Hi to all... I need a little help with a problem... My situation is as follow: There is a central office, with a isa server that filter the internet traffic, and a branch office without a server. Due to a direct request of the factory owner, i need to use 2 cisco1801 with site to site vpn for connecting the offices, It also want to use the same router for normal internet navigation on both sites. On the main office i've configured the 1801 with the int Fast0, joined with the wlan interfaces in a virtual bridge (BVI2 192.168.200.200/24), and the vlan1 (fast0-8) is alone in the BVI1 group (10.0.0.2/24) . The BVI1 is connected to the external port of the isa server (10.0.0.1/24), and uses nat for a little dmz. The BVI2 is connected to the local lan (with the internal interface of isa - 192.168.200.1), so that the wlan traffic will pass the isa rules. Really strange config, isn't? On the branch office, the 1801 is configured as internet gateway with nat, and the traffic will be not filtered. (int BVI1 192.168.201.200/24). I've made a config with internet working, vpn site to site working, restrictive access lists, and so on, but i have a trouble... For not adding a default gateway to all the clients on the main office (as the actual default gateway is the isa server), on the internal lan port of the isa server i've made a static route with destination 192.168.201.x and gateway 192.168.200.200 for redirecting the traffic to the other side of the vpn. Now, all seem to work, pings are working, but when i launch (for example) a terminal session on a server on the other site (both sites), the connection is established, the terminal session will start, but the screen remain empty, and there is no futher data traffic, and the connection will drop.

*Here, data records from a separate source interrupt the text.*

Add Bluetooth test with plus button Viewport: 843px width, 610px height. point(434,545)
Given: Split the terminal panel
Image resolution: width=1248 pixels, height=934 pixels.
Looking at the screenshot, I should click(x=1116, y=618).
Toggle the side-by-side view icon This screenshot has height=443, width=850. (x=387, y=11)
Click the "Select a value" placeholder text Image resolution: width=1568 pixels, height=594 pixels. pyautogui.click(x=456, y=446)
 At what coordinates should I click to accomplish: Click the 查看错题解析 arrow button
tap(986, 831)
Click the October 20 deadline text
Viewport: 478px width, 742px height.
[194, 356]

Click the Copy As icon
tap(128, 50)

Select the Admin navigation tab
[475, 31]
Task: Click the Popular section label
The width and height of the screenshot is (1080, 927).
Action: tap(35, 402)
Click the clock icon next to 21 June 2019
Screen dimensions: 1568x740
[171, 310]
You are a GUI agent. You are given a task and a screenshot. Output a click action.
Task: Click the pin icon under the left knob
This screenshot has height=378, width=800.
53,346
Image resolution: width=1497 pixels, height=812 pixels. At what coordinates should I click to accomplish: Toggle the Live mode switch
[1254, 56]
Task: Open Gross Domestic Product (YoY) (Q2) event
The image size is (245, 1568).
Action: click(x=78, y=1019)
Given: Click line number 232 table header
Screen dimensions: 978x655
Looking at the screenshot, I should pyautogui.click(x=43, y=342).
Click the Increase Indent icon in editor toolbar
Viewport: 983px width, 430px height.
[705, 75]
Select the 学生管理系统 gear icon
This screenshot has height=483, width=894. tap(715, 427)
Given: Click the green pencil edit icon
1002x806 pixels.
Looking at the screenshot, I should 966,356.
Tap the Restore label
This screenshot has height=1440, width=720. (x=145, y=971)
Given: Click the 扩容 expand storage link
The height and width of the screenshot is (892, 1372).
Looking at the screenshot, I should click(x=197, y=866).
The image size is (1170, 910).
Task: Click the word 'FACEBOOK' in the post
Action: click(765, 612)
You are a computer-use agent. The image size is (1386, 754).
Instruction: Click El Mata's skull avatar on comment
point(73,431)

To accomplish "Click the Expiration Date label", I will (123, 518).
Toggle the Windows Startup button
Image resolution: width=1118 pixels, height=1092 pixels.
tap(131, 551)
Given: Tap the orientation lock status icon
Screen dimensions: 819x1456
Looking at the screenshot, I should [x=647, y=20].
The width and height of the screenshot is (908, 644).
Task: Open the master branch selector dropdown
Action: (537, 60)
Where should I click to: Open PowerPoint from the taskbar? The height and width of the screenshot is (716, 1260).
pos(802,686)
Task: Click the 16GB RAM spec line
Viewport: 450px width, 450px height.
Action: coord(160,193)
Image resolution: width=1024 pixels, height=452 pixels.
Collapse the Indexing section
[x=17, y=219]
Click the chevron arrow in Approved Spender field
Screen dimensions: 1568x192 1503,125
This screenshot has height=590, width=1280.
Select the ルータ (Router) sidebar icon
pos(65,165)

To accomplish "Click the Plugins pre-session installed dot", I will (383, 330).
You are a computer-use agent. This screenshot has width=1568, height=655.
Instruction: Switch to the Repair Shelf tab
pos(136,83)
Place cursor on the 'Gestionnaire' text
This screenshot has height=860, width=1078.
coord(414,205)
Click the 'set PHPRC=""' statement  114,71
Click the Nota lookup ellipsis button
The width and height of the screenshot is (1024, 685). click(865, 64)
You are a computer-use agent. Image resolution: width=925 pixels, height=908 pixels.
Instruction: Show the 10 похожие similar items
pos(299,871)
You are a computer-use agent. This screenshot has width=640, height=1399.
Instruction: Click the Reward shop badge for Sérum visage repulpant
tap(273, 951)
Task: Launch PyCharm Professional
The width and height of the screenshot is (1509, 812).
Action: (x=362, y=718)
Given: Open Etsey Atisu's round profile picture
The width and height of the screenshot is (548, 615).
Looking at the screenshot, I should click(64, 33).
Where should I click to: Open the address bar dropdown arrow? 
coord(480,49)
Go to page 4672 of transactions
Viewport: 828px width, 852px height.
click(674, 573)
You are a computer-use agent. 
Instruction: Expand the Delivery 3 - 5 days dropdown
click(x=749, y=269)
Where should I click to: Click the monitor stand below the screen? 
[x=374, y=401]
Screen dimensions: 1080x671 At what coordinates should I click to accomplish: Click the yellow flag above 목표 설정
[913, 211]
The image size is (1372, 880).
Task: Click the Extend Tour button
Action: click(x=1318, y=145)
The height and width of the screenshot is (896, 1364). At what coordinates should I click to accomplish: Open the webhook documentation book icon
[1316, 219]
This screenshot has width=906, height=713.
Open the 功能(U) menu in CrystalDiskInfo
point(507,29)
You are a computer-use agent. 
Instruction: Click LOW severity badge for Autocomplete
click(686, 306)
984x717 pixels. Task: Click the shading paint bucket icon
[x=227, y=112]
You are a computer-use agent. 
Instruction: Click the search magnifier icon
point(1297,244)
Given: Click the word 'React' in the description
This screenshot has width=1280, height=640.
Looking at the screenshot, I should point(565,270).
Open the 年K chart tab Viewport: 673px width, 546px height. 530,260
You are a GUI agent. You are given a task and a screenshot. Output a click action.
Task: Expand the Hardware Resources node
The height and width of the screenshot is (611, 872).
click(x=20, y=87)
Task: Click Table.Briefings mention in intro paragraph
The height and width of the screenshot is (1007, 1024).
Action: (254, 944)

Seem that i've missed a route, but where? With tracert on a machine on the branch office to the isa server i've discovered that packets goes to destination, the first passage is the 1801, the second is null ( *
- * ), and the third is the destination
One thing that i notice is that ping on client machines on both sides are working, but from the routers i'm not able to ping any of the hosts placed on the other side of the vpn. Why?
Can someone help me? What i'm missing? Thanks!